A former professor for President Barack Obama at Harvard Law School, Roberto Unger, said that the president has to be defeated in the upcoming presidential election. Unger made his comments in a video recently posted on YouTube. The video was posted back on May 22.
“President Obama must be defeated in the coming election,” Unger said. “He has failed to advance the progressive cause in the United States.” Unger went on to say that Obama has to lose the election so “the voice of democratic prophecy to speak once again in American life.”
Unger did say that if a Republican were to win the election for president, “there will be a cost … in judicial and administrative appointments.” He also said that “the risk of military adventurism” would not wind up being any worse with a Republican president than it would with Obama in the White House and that “the Democratic Party proposes no new direction.”
“Give the bond markets what they want, bail out the reckless so long as they are also rich, use fiscal and monetary stimulus to make up for the absence of any consequential broadening of economic and educational opportunity, sweeten the pill of disempowerment with a touch of tax fairness, even though the effect of any such tax reform is sure to be modest,” he said. “This is less a project than it is an abdication.”

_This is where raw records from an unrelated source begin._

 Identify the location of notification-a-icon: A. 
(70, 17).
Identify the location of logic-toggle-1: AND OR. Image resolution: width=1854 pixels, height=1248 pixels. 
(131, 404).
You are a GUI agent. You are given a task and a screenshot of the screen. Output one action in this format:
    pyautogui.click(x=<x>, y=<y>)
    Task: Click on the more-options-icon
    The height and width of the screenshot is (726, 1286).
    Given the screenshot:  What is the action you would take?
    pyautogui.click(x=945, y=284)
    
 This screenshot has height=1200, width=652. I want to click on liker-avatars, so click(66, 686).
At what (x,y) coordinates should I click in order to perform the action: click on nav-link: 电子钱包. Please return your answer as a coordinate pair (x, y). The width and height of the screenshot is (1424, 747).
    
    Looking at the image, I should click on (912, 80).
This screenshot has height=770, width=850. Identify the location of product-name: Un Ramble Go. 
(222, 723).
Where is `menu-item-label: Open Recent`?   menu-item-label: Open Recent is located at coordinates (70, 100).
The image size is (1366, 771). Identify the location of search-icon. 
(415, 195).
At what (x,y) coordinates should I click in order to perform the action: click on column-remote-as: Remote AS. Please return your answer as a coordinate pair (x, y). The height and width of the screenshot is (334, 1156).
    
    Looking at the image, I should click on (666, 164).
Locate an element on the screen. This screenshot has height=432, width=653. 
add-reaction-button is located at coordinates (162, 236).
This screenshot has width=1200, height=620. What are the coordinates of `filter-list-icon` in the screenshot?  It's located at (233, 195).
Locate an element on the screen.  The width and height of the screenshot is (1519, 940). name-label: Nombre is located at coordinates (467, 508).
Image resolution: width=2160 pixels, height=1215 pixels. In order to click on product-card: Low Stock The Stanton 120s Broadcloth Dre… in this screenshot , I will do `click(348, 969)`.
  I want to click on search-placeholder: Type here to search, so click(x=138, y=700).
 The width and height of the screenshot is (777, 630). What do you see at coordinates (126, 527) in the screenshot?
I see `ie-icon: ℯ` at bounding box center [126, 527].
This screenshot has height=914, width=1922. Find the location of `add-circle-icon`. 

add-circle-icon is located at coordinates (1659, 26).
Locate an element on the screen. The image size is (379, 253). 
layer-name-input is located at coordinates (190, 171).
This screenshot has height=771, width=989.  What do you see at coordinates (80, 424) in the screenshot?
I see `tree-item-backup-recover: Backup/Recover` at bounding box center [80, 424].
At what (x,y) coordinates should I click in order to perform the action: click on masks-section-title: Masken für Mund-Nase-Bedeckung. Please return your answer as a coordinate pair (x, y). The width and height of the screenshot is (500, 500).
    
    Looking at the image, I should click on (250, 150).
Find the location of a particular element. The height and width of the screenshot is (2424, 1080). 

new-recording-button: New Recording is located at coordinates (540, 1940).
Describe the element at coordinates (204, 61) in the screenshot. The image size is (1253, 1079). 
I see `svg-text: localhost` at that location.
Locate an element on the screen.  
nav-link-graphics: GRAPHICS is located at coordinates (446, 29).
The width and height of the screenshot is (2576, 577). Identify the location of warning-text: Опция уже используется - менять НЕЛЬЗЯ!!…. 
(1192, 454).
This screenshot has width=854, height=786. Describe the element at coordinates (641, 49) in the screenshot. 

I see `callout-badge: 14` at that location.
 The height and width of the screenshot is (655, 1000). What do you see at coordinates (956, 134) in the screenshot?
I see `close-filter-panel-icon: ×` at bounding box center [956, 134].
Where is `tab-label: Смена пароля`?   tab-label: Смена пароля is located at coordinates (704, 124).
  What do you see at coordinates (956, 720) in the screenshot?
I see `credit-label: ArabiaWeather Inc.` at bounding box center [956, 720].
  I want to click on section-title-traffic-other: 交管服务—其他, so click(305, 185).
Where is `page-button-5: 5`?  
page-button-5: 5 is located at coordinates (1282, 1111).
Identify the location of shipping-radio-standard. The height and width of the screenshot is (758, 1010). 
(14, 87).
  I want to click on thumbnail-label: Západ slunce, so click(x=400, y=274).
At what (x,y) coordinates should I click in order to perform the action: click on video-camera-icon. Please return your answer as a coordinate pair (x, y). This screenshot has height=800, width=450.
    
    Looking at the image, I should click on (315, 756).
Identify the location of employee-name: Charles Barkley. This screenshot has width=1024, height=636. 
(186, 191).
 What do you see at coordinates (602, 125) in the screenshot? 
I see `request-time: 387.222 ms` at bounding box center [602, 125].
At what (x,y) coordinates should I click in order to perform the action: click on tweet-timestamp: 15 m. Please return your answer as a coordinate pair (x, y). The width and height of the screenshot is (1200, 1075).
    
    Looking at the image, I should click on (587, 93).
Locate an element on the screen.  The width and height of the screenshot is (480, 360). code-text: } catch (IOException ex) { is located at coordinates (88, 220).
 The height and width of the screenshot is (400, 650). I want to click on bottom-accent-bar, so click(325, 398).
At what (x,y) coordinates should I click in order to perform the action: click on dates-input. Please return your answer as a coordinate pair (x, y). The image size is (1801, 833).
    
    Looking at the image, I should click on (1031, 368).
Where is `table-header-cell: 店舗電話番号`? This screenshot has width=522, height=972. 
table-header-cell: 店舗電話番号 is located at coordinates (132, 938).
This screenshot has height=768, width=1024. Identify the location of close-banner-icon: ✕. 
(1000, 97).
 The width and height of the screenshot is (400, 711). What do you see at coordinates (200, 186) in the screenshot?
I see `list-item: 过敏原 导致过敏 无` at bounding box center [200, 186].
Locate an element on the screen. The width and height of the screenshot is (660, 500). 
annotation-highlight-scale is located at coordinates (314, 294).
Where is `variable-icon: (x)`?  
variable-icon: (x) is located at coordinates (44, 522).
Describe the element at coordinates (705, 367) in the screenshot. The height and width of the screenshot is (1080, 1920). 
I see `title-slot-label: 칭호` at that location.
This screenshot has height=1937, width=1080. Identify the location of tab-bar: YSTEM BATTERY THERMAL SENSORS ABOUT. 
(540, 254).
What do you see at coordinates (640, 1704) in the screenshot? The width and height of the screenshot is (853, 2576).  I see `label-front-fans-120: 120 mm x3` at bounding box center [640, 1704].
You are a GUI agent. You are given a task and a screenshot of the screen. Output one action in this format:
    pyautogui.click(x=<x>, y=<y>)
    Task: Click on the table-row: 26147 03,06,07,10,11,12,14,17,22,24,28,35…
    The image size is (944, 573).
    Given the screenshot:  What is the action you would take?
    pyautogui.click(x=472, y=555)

Towards the end of the video, Unger claims that Obama pursued healthcare reform but at the cost of economic recovery for the country. “He has subordinated the broadening of economic and educational opportunity to the important but secondary issue of access to health care in the mistaken belief that he would be spared a fight. He has disguised his surrender with an empty appeal to tax justice.”
The rest of Unger’s complaints from the video, which you can see in this post, are as follows:
“His policy is financial confidence and food stamps.”
“He has spent trillions of dollars to rescue the moneyed interests and left workers and homeowners to their own devices.”
“He has delivered the politics of democracy to the rule of money.”
“He has disguised his surrender with an empty appeal to tax justice.”
“He has reduced justice to charity.”
“He has subordinated the broadening of economic and educational opportunity to the important but secondary issue of access to health care in the mistaken belief that he would be spared a fight.”
“He has evoked a politics of handholding, but no one changes the world without a struggle.”